My initial read / first impressions

The challenge description says:

I hope this simple enough?

Very suspicious sentence honestly. Connecting to the service gives only one prompt:

Send your RISC-V ELF (base64):

So this was not a normal pwn challenge where we overflow a buffer in the target process. Instead, the server wants us to upload a tiny RISC-V ELF, base64 encoded, and then it runs it.

That sounds easy at first: just send a RISC-V shellcode ELF that opens the flag and writes it to stdout. But of course the whole challenge is that the runner is picky. It checks the ELF structure, blocks some obvious payload bytes, installs seccomp, and then executes the file from a memfd.

So the goal became:

1. Build a valid tiny RISC-V ELF.
2. Make it pass the checker's weird restrictions.
3. Still get syscalls somehow.
4. open/read/write /flag.txt.

Reversing the runner

The provided binary was basically a small ELF jail. It reads the base64 input, decodes it, checks the result, writes it into a memory-backed file, and then executes it.

The important parts were:

base64 input
    -> decode bytes
    -> validate ELF64 RISC-V header
    -> validate program headers / section headers
    -> reject some bad byte patterns
    -> write to memfd
    -> install seccomp
    -> execve the memfd

The file had to be a RISC-V ELF, not just raw shellcode. The checker cared about the ELF header, the program headers, and even the section names. That is why the exploit builds a real ELF instead of just sending bytes.

The really annoying check was that the payload could not contain the normal RISC-V syscall instruction:

ecall = 0x00000073
little endian bytes = 73 00 00 00

There was also a filter for another nearby encoding:

73 00 10 00

So a direct ecall in .text was blocked. That means a normal RISC-V open/read/write shellcode would fail before it even got executed.

The trick

The runner blocks literal ecall bytes in our file, but it does not mean the final process has no ecall instruction anywhere in memory.

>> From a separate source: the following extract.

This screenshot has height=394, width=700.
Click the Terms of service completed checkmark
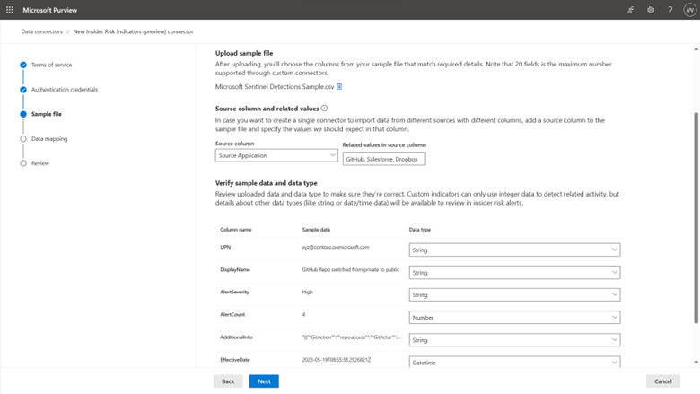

When the RISC-V process starts, it gets normal process startup data, including the auxiliary vector. One of the auxv entries points to the vDSO mapping:

AT_SYSINFO_EHDR -> vDSO base

The vDSO is executable code mapped by the kernel / emulator. Since that code is not part of our uploaded ELF file, it is not scanned by the checker.

So the payload can:

1. Walk the initial stack.
2. Find auxv.
3. Read AT_SYSINFO_EHDR.
4. Scan the vDSO for an ecall; ret gadget.
5. Jump to that gadget whenever it needs a syscall.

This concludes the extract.